Les experts mandatés par le ministère de l'Écologie ont présenté aujourd’hui, lundi 19 janvier, à Albi, le rapport définitif concernant le barrage de Sivens dans le Tarn. Le document signe l’abandon complet du projet initial et propose deux solutions alternatives, dont une retenue d'eau deux fois plus petite. Aux acteurs locaux de choisir désormais.

Enfin, ils ont tranché. Après plusieurs réunions - sans véritables réponses apportées -, les experts en charge du rapport sur le projet de barrage de Sivens ont rendu public, lundi 19 janvier, leurs conclusions définitives. C’est décidé, le barrage de Sivens ne verra jamais le jour… Du moins sous sa forme initiale. "Le projet initial de barrage à Sivens (…) n’apparaît pas comme une solution adaptée, et son remplissage est problématique à l’échelle du petit bassin versant contrôlé", affirme clairement le rapport présenté aujourd’hui. Une petite victoire pour les occupants de la zone humide du Testet plus de deux mois après la mort du jeune Rémi Fraisse.

"Il est raisonnable du point de vue de la qualité des milieux de rechercher à obtenir une garantie quinquennale d'assurer, en moyenne sur les dix jours les plus bas de l'étiage, 40 L/s sur la branche amont du Tescou et pour l'aval du bassin une garantie équivalente de 80 L/s.
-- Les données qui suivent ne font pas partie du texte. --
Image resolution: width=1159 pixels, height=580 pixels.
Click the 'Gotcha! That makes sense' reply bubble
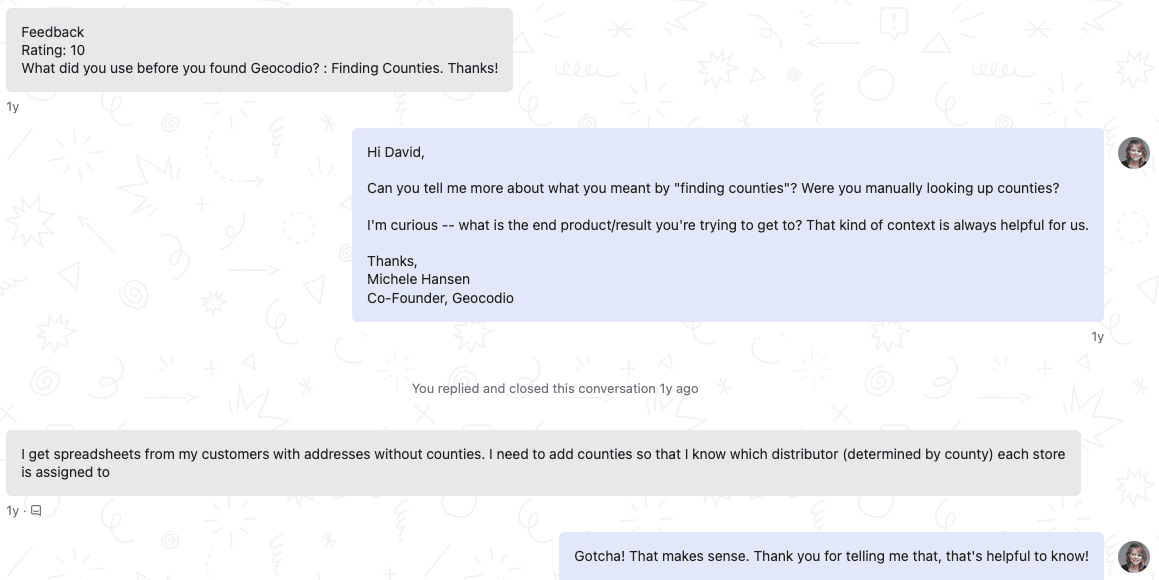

Cet objectif sera atteint en année sèche si un apport de soutien d'étiage de 180 000 m3 peut être ajouté au volume de substitution. C’est donc un volume de 750 000 m3 de stockage qui est à rechercher", précisent même les deux experts, également ingénieurs généraux des ponts, des eaux et des forêts. Avant enfin d’apporter deux solutions alternatives au projet.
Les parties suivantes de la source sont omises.